The BGR findings come as no surprise to the administration, which has pushed in the past to free up restricted tax dollars and get more tax-exempt properties owned by nonprofits on the tax rolls.

“The mayor has long agreed that the current tax structure is outdated and does not meet the city’s needs,” Landrieu spokeswoman Sarah McLaughlin said in an email. “In the past five years, we have consistently advocated for changes at the Legislature but were rebuffed.”

The issues raised by the report mirror debates at the state level, where the proliferation of dedicated taxes and other revenue sources that can be used only for specific purposes has led to yearly cuts in funding for higher education and health care, the two main unprotected areas of the budget.

Education and public safety each receive about 24 percent of the taxes collected in New Orleans, according to the report. That’s followed by tourism, conventions and sports, which together get about 14 percent.

The report takes particular aim at the Convention Center and the semiprivate New Orleans Convention and Visitors Bureau, both of which are partly funded by dedicated taxes.

The Convention Center’s surplus was accumulated mainly through a quarter-cent sales tax on food and beverages and a 1 percent tax on hotel rooms. Both of those taxes were imposed by the Legislature in 2002, and both were intended to pay for an expansion that was scuttled after Hurricane Katrina.

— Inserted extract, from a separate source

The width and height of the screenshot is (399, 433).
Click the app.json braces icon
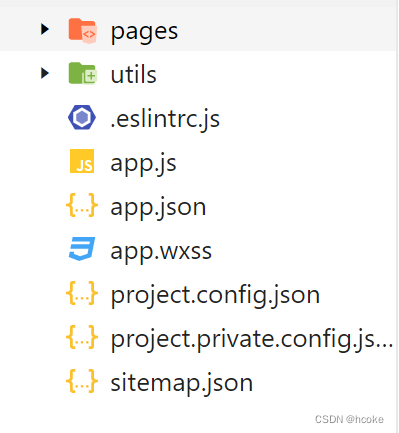click(x=82, y=205)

“These self-imposed reserves are clearly excessive, redundant and far beyond what best practices would recommend,” according to the report.

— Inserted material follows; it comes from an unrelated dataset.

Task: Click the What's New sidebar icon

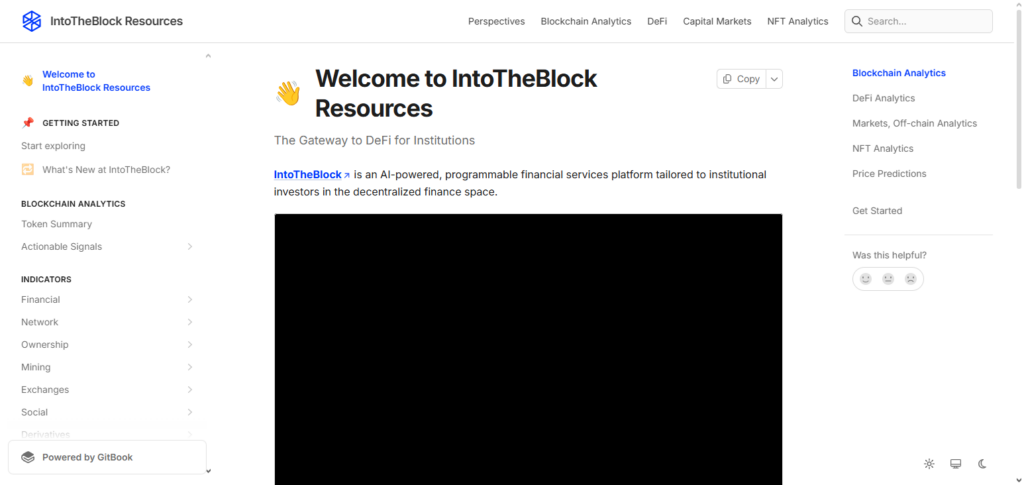Action: pos(28,170)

There has been discussion of redirecting some of that money to help develop a private hotel and other attractions near the Convention Center and make improvements to area streets, which together would cost about $150 million. That effort is still in the planning stages.

An additional hotel assessment of 1.75 percent is split among the CVB, the New Orleans Tourism Marketing Corp. and the city, which must spend the money on public safety and improvements in the French Quarter.

When that tax was proposed in 2013, BGR opposed it on the grounds that it would make future tax increases for general services more difficult to pass. That theory was born out last year, when the city failed to get a general hotel tax through the Legislature.

The report also calls for rethinking a 1 percent sales tax dedicated to the New Orleans Regional Transit Authority, suggesting it might be overly generous given the 68 percent decline in ridership the agency has seen during the past 30 years. That funding is allowing the agency to pay for the $41.5 million streetcar line being built on North Rampart Street, a project the report suggests should have been largely paid for by the federal government.

BGR says more study also should be given to the Tax Assessor’s Office, which receives 2 percent of all property taxes collected in New Orleans, regardless of its budget needs. That has led to annual surpluses of about $2.8 million, and the office now has $7.7 million in reserve, more than its yearly operating expenses, according to the report.

“It is time to review current taxes in New Orleans and identify those that are ripe for rededication to basic municipal needs,” according to the report. “The city is the only general purpose government entity in the parish and the one in the direst financial straits. Therefore, the mayor must take the lead in pursuing all appropriate changes to local tax dedications.”